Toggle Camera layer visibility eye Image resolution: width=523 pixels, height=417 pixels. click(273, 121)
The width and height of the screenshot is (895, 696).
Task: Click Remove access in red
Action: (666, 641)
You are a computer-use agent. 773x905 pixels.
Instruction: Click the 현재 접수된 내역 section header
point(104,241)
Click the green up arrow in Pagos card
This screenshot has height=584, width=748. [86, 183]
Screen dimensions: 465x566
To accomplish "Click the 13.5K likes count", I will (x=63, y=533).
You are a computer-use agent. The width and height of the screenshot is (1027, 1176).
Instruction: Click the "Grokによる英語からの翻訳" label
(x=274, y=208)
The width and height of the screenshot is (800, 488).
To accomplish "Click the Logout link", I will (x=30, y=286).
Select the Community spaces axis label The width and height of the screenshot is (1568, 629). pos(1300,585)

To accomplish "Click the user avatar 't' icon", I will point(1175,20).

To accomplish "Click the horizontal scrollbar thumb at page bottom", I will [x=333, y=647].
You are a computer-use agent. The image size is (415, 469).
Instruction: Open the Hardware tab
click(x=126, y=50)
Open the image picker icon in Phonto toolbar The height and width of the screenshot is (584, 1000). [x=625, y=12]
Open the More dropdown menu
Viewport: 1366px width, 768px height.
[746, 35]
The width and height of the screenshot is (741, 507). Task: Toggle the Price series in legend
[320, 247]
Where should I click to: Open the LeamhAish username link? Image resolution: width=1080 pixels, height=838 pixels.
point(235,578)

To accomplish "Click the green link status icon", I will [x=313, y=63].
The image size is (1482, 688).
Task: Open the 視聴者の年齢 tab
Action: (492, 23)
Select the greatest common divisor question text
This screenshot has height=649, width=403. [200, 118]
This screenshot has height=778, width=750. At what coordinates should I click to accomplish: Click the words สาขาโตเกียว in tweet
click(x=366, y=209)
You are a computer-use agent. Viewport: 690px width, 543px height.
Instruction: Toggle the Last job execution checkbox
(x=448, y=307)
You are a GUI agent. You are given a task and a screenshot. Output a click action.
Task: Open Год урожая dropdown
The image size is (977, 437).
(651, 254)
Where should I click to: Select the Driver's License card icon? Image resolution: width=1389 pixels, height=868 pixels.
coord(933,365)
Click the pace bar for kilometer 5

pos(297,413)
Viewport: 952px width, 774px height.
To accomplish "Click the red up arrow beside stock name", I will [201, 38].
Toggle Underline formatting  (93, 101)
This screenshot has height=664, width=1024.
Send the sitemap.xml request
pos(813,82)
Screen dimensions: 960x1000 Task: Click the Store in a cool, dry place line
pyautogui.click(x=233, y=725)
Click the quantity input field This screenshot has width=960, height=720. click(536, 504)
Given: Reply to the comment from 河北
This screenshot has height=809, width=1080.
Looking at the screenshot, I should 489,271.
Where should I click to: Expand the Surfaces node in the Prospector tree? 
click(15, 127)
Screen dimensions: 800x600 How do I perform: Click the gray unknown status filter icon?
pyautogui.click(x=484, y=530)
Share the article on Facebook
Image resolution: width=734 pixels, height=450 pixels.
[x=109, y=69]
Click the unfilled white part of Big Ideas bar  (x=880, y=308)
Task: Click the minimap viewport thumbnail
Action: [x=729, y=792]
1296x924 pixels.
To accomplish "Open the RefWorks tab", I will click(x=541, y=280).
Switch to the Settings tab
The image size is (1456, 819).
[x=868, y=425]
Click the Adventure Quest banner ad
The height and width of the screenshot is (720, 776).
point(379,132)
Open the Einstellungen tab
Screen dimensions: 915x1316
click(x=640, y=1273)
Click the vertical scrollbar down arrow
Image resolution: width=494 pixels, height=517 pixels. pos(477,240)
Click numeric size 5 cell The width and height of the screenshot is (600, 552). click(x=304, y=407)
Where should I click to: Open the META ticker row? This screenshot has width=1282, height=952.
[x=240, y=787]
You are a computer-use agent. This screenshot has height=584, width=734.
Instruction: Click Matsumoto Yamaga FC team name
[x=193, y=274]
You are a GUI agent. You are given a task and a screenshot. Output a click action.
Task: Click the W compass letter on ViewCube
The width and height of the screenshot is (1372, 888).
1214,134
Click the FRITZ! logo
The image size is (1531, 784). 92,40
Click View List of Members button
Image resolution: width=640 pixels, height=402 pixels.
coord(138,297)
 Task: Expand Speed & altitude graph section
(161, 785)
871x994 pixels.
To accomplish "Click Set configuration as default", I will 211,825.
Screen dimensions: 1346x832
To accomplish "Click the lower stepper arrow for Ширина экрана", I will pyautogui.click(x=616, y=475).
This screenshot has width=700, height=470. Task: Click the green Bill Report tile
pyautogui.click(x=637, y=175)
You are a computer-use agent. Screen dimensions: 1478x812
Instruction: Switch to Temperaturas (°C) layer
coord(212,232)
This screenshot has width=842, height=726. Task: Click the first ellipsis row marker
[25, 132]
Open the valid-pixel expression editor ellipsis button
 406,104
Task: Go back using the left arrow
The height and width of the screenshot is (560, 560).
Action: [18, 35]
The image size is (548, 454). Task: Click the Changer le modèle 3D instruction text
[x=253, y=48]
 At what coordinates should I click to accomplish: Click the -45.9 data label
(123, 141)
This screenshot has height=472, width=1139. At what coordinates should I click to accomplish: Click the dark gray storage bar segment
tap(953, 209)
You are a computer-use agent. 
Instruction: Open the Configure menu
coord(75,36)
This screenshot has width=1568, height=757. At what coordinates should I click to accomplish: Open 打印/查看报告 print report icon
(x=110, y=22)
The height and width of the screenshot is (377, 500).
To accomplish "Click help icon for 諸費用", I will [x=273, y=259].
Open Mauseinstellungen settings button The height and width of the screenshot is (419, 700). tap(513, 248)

Work to complete>
In the listing above, find the line containing "Where should I click to: Select" and the line containing "Click View List of Members button". Output them and every line between, exactly, and nothing else.

Written response>
Where should I click to: Select the Driver's License card icon? Image resolution: width=1389 pixels, height=868 pixels.
coord(933,365)
Click the pace bar for kilometer 5

pos(297,413)
Viewport: 952px width, 774px height.
To accomplish "Click the red up arrow beside stock name", I will [201, 38].
Toggle Underline formatting  (93, 101)
This screenshot has height=664, width=1024.
Send the sitemap.xml request
pos(813,82)
Screen dimensions: 960x1000 Task: Click the Store in a cool, dry place line
pyautogui.click(x=233, y=725)
Click the quantity input field This screenshot has width=960, height=720. click(536, 504)
Given: Reply to the comment from 河北
This screenshot has height=809, width=1080.
Looking at the screenshot, I should 489,271.
Where should I click to: Expand the Surfaces node in the Prospector tree? 
click(15, 127)
Screen dimensions: 800x600 How do I perform: Click the gray unknown status filter icon?
pyautogui.click(x=484, y=530)
Share the article on Facebook
Image resolution: width=734 pixels, height=450 pixels.
[x=109, y=69]
Click the unfilled white part of Big Ideas bar  (x=880, y=308)
Task: Click the minimap viewport thumbnail
Action: [x=729, y=792]
1296x924 pixels.
To accomplish "Open the RefWorks tab", I will click(x=541, y=280).
Switch to the Settings tab
The image size is (1456, 819).
[x=868, y=425]
Click the Adventure Quest banner ad
The height and width of the screenshot is (720, 776).
point(379,132)
Open the Einstellungen tab
Screen dimensions: 915x1316
click(x=640, y=1273)
Click the vertical scrollbar down arrow
Image resolution: width=494 pixels, height=517 pixels. pos(477,240)
Click numeric size 5 cell The width and height of the screenshot is (600, 552). click(x=304, y=407)
Where should I click to: Open the META ticker row? This screenshot has width=1282, height=952.
[x=240, y=787]
You are a computer-use agent. This screenshot has height=584, width=734.
Instruction: Click Matsumoto Yamaga FC team name
[x=193, y=274]
You are a GUI agent. You are given a task and a screenshot. Output a click action.
Task: Click the W compass letter on ViewCube
The width and height of the screenshot is (1372, 888).
1214,134
Click the FRITZ! logo
The image size is (1531, 784). 92,40
Click View List of Members button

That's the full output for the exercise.